Following the NSW police watchdog’s investigation into the allegedly illegal strip-search of a 16-year-old girl at a music festival last year, data obtained under freedom of information laws shows she was just one of 122 girls under the age of 18 who have been forced to undergo the controversial practice by police since 2016.
The revelations come as the NSW police watchdog revealed last week that it investigated six separate allegations of misuse of strip-search powers by police last year, and is likely to place the practice under increased scrutiny.
The data, obtained by the Redfern Legal Centre, reveals that since 2016 there have been 3,919 strip-searches by police on women in NSW. Young women aged 25 and under accounted for almost half the searched.
Most shockingly, the data reveals that two 12-year-olds and eight 13-year-olds have been strip-searched by police since 2016.
“Girls as young as 12 and 13, some just finishing primary school, are being taken by police to a strange place and ordered by someone to take off their clothes,” Samantha Lee, the head of police accountability at the Redfern Legal Centre said.
“There is no doubt these young women would have been scared, some terrified and most having no idea of their legal rights.”
Last month, the Law Enforcement Conduct Commission (LECC) held public hearing as part of its investigation into the allegedly illegal search of a 16-year-old girl at the 2018 Splendour in the Grass festival. She was one of seven children strip-searched at the event.
“We know from the recent LECC hearings that young women are being asked to squat, and in the LECC case, an officer got on the ground and looked underneath the young woman,” Lee told Guardian Australia.
“How many other young women have been subjected to such concerning police practice?”
The LECC inquiry last month heard that some officers did not know their obligation in relation to minors and, in the case of the 16-year-old, there was no justification for initiating the search.

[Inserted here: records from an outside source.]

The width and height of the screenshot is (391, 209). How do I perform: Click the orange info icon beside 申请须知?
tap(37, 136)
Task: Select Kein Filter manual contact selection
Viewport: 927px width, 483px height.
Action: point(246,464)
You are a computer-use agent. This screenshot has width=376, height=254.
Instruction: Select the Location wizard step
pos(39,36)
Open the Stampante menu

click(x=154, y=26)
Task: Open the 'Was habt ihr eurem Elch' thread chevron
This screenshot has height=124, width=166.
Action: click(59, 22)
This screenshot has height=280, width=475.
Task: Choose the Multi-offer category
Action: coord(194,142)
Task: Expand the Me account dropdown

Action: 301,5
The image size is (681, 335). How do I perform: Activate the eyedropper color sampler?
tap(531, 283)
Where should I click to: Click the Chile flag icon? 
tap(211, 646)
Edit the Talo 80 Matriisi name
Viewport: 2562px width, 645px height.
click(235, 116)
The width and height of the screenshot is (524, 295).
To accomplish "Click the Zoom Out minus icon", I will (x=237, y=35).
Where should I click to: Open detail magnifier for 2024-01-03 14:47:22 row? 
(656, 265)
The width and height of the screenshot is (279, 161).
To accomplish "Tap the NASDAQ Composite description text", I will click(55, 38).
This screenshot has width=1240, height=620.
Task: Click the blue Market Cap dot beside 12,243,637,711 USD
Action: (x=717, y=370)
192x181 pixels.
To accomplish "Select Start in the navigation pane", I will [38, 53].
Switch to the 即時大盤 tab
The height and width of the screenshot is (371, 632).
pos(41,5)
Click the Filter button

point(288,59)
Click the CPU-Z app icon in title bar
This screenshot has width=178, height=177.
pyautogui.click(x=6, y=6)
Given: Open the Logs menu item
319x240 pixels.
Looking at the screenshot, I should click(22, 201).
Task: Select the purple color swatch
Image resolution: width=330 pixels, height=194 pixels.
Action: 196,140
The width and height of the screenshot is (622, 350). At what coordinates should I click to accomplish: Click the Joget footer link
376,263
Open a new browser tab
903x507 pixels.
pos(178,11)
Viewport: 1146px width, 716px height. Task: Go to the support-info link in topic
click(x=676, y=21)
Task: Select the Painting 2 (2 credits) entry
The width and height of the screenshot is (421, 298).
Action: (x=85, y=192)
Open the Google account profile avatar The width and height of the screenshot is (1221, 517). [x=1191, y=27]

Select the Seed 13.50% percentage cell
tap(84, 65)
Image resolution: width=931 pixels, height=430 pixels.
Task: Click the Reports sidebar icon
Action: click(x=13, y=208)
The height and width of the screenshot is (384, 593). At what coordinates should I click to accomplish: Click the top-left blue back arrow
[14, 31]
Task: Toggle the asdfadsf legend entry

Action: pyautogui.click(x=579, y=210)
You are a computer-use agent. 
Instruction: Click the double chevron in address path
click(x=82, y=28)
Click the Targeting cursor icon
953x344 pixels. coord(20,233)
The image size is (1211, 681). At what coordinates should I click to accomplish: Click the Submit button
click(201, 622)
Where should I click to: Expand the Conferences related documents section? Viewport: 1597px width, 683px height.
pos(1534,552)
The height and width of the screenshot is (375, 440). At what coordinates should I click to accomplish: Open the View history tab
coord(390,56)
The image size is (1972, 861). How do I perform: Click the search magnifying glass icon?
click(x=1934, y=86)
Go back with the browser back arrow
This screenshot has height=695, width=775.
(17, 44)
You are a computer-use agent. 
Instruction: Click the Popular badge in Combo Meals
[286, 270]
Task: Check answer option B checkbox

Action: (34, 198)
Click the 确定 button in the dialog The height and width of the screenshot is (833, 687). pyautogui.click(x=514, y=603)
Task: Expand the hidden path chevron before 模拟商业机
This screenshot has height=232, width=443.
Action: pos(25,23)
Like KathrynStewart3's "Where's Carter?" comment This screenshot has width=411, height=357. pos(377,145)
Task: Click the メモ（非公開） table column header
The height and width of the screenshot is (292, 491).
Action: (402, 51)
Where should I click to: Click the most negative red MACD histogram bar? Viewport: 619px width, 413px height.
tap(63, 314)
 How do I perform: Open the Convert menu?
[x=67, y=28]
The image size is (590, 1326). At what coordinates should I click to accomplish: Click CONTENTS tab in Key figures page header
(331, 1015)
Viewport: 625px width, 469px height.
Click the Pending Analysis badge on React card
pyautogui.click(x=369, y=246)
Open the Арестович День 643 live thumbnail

“Young children are particularly vulnerable and at risk of harm from being strip-searched,” said Ms Lee.
The data obtained by RLC shows that of the almost 4,000 strip searches conducted on women since 2016, 66% found nothing. In 28% of these searches, a drug-dog detection was given as the reason for the search.
There has been growing concern about the impact and effectiveness of strip searches in NSW, particularly in the context of music festivals.
On Friday the NSW Coroner will release the long-awaited findings of an inquest into six-drug related deaths. Drat recommendations from the inquiry leaked last month included a call for police to limit the use of strip-searches and scrap the use of drug detection dogs at festivals.